Records excerpted from a collection:
┄┄┄┄┄┄
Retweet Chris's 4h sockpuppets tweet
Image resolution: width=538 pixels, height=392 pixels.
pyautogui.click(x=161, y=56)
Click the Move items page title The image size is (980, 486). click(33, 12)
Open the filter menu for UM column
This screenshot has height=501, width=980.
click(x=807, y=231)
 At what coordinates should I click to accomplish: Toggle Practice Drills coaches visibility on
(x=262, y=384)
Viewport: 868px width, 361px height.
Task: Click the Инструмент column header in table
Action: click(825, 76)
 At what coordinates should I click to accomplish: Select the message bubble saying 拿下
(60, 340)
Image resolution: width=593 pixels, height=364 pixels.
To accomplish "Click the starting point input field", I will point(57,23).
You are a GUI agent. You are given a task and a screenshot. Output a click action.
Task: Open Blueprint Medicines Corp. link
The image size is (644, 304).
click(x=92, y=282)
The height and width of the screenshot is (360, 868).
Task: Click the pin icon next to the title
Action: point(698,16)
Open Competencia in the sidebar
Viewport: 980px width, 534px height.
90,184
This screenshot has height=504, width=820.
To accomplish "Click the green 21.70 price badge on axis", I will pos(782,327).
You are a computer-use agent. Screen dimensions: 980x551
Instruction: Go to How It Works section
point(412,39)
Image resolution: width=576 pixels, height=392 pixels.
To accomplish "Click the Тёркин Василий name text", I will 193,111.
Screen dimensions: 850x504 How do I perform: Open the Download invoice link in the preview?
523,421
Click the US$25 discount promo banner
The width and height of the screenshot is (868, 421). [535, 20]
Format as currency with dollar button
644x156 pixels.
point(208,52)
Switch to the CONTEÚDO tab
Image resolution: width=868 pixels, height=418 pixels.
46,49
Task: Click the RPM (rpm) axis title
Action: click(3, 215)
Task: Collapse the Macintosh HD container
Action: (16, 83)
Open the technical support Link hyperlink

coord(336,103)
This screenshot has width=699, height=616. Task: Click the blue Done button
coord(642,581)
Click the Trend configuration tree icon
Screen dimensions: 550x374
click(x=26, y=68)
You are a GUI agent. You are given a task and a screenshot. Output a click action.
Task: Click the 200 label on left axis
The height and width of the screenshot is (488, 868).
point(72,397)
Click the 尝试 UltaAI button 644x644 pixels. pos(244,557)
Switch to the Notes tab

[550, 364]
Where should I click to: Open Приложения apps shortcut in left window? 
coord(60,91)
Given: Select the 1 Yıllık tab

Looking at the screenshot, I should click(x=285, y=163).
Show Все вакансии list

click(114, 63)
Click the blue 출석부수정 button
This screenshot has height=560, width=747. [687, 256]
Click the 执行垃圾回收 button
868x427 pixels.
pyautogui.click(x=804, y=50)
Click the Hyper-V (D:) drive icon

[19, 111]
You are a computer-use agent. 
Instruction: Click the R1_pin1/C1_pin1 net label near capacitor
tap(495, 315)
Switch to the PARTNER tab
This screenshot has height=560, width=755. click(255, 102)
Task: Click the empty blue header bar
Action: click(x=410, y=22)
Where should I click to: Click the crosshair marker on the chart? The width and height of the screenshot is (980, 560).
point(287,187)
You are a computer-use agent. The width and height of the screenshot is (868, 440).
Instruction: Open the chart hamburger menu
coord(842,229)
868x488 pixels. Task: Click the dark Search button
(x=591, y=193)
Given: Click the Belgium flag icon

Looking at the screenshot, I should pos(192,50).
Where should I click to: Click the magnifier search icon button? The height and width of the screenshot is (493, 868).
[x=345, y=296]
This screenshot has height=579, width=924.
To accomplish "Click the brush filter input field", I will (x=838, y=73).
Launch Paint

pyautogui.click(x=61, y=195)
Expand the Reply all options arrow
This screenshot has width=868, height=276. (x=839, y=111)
┄┄┄┄┄┄
GIVEN EXERCISE: Pick out each line of the items above that contains the word "size", and copy those lines.

CORRECT RESPONSE:
Click the Move items page title The image size is (980, 486). click(33, 12)
The image size is (644, 304).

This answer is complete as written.